*The records:*
[Start of Attachment]
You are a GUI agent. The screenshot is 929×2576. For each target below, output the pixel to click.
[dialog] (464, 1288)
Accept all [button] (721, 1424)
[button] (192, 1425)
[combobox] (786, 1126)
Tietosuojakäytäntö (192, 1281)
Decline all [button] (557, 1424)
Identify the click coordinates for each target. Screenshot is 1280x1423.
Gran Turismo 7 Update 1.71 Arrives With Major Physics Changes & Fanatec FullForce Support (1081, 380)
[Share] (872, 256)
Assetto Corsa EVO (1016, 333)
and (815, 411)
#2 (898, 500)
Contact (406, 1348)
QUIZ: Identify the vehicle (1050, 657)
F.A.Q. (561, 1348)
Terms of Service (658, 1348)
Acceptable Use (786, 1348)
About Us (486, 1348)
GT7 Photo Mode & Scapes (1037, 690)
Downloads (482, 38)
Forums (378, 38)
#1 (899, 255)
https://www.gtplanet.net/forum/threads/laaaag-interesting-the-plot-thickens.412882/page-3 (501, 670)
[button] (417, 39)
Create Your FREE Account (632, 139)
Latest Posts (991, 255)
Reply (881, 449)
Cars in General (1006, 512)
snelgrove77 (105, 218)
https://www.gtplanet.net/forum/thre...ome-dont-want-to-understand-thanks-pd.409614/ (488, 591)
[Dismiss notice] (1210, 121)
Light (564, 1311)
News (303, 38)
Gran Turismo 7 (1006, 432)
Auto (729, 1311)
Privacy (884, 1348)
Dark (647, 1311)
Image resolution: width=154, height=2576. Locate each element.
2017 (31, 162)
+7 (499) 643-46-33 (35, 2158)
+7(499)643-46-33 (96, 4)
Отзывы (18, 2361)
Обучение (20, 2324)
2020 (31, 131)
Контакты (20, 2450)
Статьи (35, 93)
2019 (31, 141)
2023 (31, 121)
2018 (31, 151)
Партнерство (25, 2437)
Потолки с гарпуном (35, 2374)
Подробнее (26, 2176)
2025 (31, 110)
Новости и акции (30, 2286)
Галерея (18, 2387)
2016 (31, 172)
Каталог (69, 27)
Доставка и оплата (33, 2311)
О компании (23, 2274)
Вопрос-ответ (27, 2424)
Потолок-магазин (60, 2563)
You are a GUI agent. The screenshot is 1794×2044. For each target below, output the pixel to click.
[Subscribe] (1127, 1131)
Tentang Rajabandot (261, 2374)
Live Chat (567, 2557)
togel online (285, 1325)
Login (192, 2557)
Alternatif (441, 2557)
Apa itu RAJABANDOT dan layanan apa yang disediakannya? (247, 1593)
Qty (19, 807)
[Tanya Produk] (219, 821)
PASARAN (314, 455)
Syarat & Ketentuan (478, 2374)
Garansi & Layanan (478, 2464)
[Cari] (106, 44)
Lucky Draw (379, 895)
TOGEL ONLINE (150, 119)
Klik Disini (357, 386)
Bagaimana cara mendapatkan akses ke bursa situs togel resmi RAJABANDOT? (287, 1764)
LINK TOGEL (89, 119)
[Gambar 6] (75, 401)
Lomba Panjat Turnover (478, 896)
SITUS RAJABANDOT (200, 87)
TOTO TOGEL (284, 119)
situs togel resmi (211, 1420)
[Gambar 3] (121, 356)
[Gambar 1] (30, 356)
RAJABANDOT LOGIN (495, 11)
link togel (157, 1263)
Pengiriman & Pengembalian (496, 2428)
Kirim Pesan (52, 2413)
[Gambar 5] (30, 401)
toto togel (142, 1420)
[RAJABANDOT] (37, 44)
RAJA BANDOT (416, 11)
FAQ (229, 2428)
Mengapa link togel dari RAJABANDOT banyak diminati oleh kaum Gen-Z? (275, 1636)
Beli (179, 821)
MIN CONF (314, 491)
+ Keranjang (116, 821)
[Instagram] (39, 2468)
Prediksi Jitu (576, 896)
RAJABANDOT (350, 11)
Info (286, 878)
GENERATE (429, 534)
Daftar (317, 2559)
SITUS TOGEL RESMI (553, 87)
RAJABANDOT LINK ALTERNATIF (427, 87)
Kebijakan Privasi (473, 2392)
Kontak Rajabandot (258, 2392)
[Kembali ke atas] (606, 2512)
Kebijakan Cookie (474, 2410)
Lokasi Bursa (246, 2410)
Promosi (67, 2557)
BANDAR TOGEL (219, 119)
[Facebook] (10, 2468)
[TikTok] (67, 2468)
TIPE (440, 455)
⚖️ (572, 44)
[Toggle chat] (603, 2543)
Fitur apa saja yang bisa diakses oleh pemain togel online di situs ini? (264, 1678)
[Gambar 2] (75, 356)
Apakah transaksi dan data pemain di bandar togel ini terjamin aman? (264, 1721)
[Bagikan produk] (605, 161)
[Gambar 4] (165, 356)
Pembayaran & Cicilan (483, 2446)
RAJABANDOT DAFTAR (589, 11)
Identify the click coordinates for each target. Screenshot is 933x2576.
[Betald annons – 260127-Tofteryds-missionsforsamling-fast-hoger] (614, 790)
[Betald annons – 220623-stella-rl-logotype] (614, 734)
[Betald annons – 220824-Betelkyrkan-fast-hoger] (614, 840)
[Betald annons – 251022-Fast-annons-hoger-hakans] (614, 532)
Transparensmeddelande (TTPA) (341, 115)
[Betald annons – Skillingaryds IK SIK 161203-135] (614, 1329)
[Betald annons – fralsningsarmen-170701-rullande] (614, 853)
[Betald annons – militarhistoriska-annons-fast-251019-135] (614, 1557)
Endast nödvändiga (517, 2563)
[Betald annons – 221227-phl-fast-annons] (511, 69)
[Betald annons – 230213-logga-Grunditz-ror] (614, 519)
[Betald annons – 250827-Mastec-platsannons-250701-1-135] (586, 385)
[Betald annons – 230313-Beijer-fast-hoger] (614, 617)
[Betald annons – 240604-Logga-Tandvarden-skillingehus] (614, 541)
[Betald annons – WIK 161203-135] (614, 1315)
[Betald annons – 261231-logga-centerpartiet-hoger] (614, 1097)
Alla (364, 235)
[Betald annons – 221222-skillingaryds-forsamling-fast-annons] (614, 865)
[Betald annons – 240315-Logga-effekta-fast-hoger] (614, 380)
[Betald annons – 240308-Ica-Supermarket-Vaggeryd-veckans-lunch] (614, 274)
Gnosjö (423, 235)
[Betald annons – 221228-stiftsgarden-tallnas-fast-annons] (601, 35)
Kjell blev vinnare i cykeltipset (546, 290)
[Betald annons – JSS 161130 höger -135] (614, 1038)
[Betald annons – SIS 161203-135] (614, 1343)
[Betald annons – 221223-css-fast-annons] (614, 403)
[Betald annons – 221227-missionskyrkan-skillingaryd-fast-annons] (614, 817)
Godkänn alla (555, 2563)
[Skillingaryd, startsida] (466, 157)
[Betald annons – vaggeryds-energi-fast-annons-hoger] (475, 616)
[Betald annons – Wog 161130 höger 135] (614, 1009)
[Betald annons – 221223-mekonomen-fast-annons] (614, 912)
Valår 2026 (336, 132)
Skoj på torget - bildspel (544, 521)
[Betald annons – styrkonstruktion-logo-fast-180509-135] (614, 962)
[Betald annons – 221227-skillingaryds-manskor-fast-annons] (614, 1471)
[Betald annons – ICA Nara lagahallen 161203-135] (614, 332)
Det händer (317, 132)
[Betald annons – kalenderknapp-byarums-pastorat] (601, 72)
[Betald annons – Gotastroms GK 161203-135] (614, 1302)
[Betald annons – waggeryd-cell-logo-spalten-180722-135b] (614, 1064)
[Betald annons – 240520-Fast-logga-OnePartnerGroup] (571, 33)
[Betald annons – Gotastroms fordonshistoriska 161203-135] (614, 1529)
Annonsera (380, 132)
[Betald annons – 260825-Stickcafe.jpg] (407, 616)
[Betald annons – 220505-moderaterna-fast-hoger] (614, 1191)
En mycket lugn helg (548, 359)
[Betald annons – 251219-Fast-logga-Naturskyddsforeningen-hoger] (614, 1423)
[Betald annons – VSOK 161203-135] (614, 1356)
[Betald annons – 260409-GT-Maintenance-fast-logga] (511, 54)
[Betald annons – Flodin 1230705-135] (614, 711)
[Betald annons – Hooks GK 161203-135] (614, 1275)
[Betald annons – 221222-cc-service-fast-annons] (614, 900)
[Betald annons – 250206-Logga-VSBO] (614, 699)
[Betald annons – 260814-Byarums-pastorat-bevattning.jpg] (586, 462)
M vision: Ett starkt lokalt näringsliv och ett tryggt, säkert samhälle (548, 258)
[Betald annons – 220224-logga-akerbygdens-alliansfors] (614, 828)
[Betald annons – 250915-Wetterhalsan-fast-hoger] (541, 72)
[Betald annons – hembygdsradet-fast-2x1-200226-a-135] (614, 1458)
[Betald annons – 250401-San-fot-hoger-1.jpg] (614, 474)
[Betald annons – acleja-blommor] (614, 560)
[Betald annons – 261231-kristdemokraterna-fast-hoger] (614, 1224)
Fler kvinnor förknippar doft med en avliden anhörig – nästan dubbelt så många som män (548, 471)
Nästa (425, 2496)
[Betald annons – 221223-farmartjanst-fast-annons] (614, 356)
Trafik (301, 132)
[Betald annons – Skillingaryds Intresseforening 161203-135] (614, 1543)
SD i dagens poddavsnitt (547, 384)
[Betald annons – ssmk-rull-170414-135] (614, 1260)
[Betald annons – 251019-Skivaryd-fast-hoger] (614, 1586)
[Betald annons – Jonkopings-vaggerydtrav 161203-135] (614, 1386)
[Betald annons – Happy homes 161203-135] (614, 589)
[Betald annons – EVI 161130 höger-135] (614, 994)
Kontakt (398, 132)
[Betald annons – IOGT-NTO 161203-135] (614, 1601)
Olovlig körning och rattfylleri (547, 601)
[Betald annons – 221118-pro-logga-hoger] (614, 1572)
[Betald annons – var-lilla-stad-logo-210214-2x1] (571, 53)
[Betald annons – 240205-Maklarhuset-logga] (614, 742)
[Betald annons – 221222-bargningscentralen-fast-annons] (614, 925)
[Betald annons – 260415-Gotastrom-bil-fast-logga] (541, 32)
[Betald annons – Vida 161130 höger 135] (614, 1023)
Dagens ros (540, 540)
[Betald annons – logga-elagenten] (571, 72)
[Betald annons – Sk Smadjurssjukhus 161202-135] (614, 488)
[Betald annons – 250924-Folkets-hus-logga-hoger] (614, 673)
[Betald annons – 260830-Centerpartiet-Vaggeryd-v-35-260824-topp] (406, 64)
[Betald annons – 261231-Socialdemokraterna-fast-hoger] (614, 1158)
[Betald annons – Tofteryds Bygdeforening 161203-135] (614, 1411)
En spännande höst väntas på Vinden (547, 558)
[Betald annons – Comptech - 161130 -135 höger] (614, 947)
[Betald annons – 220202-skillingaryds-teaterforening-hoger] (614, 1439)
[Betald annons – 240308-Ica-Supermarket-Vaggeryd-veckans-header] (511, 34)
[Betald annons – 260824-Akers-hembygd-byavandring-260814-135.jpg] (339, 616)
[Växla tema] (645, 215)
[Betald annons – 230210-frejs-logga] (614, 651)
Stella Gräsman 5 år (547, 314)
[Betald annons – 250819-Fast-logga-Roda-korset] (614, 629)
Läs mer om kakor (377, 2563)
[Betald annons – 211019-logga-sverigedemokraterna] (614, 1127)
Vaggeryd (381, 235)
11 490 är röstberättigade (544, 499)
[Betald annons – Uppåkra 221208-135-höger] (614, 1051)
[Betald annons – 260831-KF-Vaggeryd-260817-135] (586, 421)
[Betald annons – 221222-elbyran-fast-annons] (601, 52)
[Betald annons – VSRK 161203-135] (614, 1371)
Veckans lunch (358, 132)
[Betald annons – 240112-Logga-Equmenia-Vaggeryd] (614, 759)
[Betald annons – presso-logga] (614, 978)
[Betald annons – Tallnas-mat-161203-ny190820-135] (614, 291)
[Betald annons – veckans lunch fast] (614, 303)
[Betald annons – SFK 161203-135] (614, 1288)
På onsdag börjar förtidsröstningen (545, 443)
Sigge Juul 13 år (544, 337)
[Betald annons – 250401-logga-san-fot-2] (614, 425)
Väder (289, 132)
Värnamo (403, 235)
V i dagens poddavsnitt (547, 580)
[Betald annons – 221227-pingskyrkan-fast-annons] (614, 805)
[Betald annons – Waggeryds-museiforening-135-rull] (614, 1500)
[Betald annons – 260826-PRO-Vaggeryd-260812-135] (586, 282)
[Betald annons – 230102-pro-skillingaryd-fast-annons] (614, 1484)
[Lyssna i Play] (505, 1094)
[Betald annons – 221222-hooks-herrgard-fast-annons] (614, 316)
[End of Attachment]
*To do:*
What lines of the preceding data include the string "lunch"? Pull them out.

*Response:*
[Betald annons – 240308-Ica-Supermarket-Vaggeryd-veckans-lunch] (614, 274)
Veckans lunch (358, 132)
[Betald annons – veckans lunch fast] (614, 303)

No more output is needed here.